— TEXT UNDER STUDY —
Unfortunately Epic is notoriously Anti-Linux, from their CEO down. So the status of EAC under Linux is a giant question mark



That's most anti-cheats, not just Epic's. BattleEye has taken it a step further and even blocked virtual machines. Even Valve's own VAC has issues with Proton: https://github.com/ValveSoftware/Proton/issues/3225


I use BattleEye on my gaming VM to play Mount and Blade Warband without any issues...


Watch out then. BattleEye has started banning VMs: https://www.reddit.com/r/VFIO/comments/hts1o1/be_is_banning_...


Seems to be speculation and anecdata but thanks for the link all the same, wouldn't surprise me if it turned out to be true. Disappointing. Haven't played multiplayer in a few weeks so I could be in for an unpleasant surprise next time...


That is just Valve securing their future, and even then it never goes higher than 2%.

It is quite telling that studios rather target ChromeOS or Android than any proper Linux distribution, the days of Loki are long gone.


The anti cheat R6 using is Battleye instead of EAC.

And the reason anticheat did not works with wine is mostly because they use kernel modules, which you obviously can't run a windows kernel module on linux kernel.

If you run it in a VM, most of them will just fine with it.

— EXERCISE —
Decide whether each statement below agrees with the comment thread on anti-cheat software and Linux above. Answer yes or no for each, and quote the words from the thread that settle it.
(a) A commenter says BattleEye has blocked virtual machines.
(b) The thread says R6 uses EAC as its anti-cheat.
(c) The commenter who plays Mount and Blade Warband says they played multiplayer within the past few days.

— DATASET EXTRACT —
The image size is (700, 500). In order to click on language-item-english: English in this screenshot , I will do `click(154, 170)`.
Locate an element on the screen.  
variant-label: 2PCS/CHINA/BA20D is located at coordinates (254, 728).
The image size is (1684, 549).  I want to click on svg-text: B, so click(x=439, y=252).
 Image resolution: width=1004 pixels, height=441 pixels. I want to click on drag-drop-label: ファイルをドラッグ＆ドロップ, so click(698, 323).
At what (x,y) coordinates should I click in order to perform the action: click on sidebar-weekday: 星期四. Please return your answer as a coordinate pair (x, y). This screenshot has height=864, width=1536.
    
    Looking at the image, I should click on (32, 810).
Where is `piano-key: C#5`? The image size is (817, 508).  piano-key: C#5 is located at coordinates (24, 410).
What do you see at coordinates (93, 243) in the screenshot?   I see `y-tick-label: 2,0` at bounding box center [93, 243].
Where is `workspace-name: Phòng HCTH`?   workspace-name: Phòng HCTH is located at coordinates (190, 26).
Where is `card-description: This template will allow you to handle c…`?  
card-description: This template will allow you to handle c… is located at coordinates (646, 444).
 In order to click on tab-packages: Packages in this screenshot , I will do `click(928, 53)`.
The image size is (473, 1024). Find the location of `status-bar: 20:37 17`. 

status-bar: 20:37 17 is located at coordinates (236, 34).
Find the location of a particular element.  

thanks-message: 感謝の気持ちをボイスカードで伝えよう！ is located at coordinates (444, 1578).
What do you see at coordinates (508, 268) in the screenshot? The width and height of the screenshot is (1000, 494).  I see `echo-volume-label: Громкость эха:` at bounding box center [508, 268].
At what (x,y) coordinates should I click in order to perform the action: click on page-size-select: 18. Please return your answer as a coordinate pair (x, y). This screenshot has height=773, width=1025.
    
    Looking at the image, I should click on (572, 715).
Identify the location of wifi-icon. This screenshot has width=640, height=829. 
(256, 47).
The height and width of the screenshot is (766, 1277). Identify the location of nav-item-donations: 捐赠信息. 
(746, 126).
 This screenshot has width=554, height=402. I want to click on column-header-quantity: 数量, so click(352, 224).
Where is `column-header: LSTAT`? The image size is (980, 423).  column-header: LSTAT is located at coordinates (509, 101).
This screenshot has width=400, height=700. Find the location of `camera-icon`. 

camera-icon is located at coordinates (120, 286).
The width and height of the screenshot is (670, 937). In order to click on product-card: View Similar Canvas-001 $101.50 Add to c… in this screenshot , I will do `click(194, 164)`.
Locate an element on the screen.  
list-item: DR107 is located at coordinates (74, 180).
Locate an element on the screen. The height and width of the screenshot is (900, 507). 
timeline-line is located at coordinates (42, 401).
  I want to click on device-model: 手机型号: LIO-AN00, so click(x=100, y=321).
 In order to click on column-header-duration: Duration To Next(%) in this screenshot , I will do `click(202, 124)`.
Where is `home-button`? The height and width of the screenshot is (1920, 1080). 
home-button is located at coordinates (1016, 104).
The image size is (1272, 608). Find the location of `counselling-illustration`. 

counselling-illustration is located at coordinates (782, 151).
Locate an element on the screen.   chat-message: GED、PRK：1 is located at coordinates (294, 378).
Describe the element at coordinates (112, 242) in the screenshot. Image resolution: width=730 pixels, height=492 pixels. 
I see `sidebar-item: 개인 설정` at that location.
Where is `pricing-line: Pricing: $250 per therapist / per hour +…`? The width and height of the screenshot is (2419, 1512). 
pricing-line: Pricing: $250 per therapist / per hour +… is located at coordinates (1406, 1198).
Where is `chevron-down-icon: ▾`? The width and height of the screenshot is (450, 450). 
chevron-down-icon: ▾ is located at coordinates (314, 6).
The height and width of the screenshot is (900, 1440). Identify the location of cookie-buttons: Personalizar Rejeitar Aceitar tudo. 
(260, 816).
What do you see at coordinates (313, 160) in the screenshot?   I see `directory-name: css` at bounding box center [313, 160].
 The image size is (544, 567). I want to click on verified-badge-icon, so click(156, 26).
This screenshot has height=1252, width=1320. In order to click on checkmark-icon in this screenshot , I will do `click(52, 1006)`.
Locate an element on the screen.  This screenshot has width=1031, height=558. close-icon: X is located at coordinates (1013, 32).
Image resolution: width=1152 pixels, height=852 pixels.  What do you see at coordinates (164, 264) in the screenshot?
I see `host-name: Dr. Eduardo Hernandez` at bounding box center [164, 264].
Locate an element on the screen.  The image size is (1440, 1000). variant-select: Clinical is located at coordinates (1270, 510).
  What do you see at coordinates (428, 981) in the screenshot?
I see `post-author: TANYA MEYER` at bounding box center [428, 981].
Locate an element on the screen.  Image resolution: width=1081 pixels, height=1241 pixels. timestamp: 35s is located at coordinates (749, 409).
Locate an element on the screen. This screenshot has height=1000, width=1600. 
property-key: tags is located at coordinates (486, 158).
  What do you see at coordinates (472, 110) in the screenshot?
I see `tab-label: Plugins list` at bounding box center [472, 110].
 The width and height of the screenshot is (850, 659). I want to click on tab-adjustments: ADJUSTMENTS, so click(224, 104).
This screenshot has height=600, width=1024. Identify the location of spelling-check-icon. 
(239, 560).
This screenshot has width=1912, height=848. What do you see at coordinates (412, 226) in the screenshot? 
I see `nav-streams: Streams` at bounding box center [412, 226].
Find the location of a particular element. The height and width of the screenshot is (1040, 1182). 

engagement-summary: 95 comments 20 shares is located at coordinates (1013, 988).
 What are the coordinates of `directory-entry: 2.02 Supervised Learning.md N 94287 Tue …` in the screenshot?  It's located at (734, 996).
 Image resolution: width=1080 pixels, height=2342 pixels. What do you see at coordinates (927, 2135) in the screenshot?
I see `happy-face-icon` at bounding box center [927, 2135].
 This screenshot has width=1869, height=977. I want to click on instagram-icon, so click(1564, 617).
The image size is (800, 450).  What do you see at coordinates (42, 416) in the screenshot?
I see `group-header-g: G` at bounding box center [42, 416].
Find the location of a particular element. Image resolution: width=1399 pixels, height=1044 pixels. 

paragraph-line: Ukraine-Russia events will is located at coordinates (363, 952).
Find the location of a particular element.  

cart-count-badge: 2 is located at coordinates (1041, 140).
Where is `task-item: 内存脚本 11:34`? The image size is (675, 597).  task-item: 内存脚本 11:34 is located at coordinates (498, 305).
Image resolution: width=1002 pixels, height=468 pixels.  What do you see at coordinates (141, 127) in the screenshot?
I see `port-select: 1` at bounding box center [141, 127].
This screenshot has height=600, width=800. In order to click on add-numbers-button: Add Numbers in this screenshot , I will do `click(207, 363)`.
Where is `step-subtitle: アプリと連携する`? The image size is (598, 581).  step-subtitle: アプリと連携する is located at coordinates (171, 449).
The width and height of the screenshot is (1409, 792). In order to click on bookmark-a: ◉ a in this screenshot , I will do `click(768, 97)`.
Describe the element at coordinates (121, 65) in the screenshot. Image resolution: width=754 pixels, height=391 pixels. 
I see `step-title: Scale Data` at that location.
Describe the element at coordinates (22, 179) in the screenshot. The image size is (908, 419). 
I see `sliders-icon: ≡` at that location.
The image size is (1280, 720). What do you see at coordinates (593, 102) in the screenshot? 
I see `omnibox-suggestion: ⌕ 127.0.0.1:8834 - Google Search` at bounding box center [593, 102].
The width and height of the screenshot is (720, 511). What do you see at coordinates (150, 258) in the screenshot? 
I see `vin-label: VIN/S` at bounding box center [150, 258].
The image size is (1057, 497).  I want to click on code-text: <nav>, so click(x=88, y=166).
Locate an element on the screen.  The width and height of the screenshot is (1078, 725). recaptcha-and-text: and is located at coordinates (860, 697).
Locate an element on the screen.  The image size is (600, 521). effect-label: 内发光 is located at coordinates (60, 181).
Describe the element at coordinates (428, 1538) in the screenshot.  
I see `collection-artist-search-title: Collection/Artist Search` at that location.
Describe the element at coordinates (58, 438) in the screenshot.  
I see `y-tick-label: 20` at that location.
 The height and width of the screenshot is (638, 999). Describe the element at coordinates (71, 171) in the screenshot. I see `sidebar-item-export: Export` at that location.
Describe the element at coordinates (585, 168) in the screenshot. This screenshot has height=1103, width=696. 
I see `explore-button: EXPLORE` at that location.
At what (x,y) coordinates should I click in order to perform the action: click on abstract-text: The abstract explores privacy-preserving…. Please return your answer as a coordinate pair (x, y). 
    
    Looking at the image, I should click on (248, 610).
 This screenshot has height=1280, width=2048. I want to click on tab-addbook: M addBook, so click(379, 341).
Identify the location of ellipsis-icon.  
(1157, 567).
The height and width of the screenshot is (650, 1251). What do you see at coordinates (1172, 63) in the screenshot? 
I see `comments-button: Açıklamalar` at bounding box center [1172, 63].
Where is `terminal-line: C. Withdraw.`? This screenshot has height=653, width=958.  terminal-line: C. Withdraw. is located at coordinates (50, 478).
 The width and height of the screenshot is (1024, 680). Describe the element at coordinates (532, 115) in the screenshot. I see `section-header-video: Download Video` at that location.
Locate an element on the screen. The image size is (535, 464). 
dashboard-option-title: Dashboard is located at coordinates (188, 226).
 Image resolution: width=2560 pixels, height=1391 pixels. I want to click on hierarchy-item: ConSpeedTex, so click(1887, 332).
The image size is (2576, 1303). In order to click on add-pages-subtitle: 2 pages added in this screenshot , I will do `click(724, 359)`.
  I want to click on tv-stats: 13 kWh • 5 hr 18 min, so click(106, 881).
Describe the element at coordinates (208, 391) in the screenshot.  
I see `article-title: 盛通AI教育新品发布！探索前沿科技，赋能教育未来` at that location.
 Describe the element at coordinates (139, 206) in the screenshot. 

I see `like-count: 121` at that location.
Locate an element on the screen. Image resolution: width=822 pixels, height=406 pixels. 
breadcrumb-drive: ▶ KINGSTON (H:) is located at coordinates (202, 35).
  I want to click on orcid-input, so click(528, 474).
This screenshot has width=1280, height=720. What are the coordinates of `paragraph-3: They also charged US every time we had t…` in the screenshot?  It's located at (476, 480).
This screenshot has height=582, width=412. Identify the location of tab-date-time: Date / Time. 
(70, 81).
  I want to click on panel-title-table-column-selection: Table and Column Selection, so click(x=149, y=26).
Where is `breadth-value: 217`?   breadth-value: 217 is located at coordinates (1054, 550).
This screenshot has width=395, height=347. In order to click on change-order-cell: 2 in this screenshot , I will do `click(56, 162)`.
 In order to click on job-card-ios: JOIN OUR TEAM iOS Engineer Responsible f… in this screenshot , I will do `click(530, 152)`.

— EXERCISE ANSWER —
(a) Yes: "BattleEye has taken it a step further and even blocked virtual machines."
(b) No: "The anti cheat R6 using is Battleye instead of EAC."
(c) No: "Haven't played multiplayer in a few weeks"